■ **WHAT IS NEEDED**
Rewrite all of the material, switching "Click" to "Tap" wherever it occurs and leaving everything else the same. Omit the pictures.

■ **INPUT ROWS**
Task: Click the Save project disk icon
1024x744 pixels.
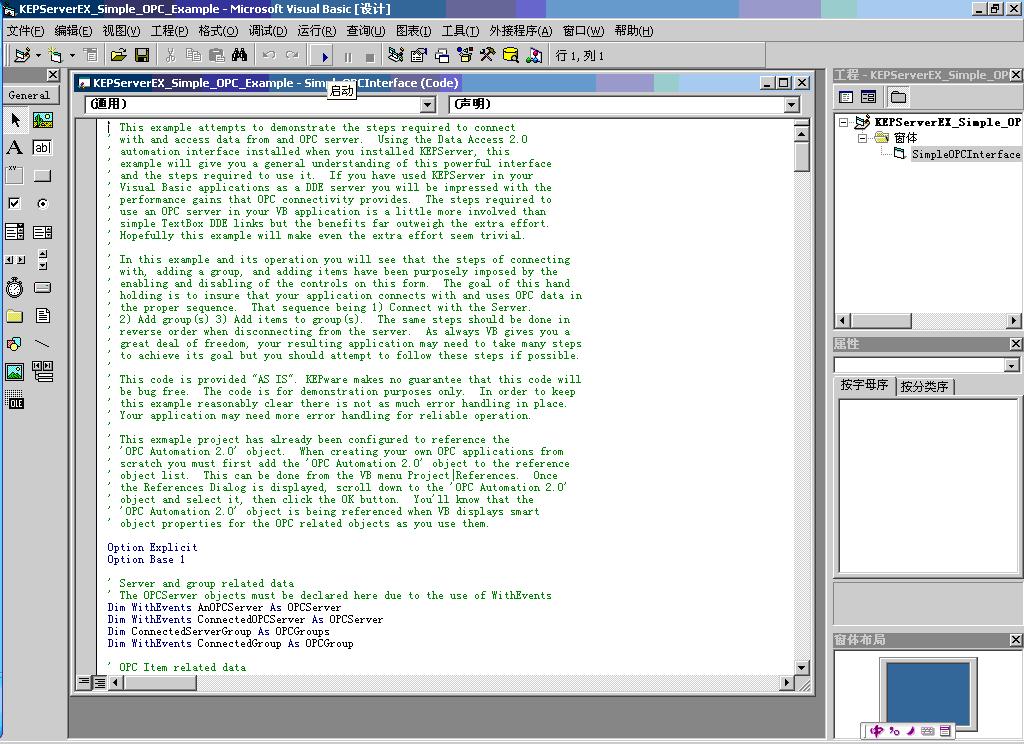Action: (x=142, y=56)
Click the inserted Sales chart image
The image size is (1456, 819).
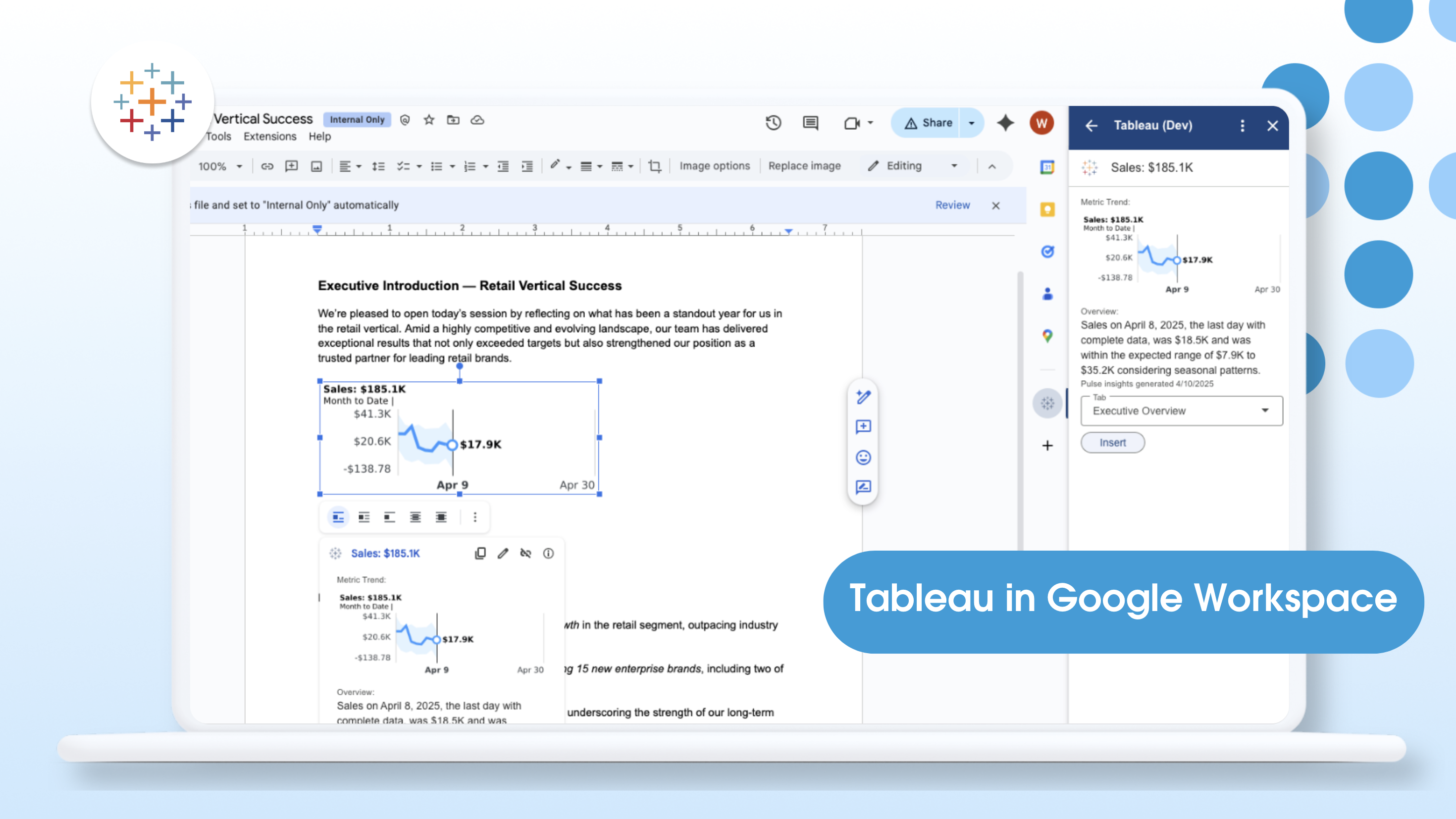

■ **THE REPLY**
Task: Tap the Save project disk icon
1024x744 pixels.
Action: (x=142, y=56)
Tap the inserted Sales chart image
The image size is (1456, 819).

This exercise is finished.